I wanted a simple demo to show what a single prompt can produce with GPT 5.2.
The result is static/planet-demo.html: a self-contained Solar System Explorer
with a canvas renderer, a small control panel, and planet info cards.
No build step. One file.
This is not a product. It is a proof of speed: idea to interactive artifact in minutes.
The prompt, in spirit
The ask was straightforward:
- One HTML file, no dependencies
- Interactive solar system with orbits and labels
- A small HUD with speed and zoom controls
- Click a planet to see a facts panel
- Simple keyboard shortcuts for pause and reset
That is the level of specificity that keeps the output coherent and useful.
The original prompt
Create a single-page app in a single HTML file with the following requirements:
- Name: Solar System Explorer
- Goal: Visualize planets orbiting the sun.
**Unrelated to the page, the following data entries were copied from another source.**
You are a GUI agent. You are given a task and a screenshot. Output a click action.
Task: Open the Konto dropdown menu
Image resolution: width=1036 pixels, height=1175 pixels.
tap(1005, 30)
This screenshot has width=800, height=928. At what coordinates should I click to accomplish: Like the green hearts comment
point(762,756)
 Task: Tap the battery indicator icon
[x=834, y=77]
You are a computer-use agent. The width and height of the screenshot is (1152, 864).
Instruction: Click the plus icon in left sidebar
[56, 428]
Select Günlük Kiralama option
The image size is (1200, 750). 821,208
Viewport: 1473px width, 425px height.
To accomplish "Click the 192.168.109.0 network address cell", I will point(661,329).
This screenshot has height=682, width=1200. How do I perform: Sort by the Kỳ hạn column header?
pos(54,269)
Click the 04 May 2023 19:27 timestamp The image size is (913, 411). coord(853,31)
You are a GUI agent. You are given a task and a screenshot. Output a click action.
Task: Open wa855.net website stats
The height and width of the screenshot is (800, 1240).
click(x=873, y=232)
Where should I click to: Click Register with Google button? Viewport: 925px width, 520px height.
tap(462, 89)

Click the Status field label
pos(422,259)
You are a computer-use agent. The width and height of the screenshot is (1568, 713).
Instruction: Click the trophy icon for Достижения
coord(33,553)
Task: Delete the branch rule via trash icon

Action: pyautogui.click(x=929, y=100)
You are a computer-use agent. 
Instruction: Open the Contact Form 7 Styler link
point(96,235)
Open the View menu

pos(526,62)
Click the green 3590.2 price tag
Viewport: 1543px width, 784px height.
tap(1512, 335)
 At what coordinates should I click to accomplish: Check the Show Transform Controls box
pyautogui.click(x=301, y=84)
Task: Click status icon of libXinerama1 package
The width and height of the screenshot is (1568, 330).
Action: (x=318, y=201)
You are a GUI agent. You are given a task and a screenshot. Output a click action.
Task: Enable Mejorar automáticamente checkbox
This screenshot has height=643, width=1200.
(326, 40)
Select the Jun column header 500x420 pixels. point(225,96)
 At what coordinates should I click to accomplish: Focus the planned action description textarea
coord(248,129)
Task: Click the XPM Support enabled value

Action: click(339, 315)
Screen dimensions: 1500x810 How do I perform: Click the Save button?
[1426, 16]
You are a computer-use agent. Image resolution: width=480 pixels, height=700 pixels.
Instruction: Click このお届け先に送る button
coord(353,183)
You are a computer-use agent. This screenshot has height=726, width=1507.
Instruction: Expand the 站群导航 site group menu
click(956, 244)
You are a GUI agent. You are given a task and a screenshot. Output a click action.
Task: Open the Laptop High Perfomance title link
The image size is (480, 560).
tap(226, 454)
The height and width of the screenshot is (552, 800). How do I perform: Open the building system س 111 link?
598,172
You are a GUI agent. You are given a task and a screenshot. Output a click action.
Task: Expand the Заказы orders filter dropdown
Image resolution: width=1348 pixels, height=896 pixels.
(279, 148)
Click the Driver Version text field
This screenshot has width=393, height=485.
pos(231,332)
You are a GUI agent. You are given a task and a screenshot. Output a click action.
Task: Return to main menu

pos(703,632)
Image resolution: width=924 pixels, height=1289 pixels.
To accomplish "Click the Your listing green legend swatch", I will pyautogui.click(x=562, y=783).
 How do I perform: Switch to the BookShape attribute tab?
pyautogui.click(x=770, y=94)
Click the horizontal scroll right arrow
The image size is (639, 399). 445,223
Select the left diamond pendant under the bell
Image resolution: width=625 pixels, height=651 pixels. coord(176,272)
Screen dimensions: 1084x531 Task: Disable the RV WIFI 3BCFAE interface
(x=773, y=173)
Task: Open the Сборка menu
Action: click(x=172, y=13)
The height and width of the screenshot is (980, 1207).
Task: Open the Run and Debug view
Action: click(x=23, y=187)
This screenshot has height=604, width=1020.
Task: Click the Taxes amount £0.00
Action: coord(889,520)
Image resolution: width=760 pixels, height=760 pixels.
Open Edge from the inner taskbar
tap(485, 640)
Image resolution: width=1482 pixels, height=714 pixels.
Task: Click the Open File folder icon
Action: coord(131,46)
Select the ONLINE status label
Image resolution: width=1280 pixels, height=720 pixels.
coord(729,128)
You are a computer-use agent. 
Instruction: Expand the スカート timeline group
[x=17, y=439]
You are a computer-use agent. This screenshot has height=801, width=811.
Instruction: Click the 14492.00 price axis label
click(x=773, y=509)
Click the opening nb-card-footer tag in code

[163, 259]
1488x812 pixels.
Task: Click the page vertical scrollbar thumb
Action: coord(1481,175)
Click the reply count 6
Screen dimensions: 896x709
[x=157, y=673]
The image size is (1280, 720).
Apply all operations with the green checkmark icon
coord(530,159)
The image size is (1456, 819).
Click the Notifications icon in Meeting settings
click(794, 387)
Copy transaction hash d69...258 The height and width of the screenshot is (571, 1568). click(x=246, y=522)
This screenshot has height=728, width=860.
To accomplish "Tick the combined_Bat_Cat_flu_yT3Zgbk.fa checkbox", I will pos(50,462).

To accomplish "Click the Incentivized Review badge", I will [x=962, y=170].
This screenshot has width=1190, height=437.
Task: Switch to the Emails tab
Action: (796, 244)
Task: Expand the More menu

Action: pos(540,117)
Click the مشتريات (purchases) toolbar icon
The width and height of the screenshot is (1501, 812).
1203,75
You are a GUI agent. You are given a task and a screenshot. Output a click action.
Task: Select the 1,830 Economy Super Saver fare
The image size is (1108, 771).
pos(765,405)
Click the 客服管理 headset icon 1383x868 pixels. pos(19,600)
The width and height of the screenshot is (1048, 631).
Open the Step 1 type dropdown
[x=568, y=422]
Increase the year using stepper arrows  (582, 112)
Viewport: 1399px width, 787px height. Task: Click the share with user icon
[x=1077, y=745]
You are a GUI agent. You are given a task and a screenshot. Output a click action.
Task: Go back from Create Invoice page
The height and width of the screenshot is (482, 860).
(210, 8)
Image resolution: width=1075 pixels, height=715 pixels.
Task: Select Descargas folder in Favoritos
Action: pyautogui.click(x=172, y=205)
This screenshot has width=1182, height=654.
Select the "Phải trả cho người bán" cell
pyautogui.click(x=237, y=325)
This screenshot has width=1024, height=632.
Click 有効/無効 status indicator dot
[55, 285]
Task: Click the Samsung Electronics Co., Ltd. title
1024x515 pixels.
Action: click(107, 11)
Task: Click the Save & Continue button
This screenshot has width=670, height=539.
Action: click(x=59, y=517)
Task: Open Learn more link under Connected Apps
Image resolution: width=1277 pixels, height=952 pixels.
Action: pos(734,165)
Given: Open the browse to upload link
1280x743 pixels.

- Features: Click planets for info, orbit speed control, and, drag to rotate, zoom in/out.
- The UI should be dark-themed and interactive.
The demo
Open the demo in a new tabWhy this matters
LLMs compress the time between concept and usable demo. That changes how you explore ideas:
- You can test an interaction before you commit to a stack
- You can validate a visual direction without a full design cycle
- You can show stakeholders something tangible on day one
The real work still matters, though. A prompt can draft a demo, but it does not decide the product boundaries, the UX tradeoffs, or how it fits into a real system. That is where engineering judgment still earns its keep.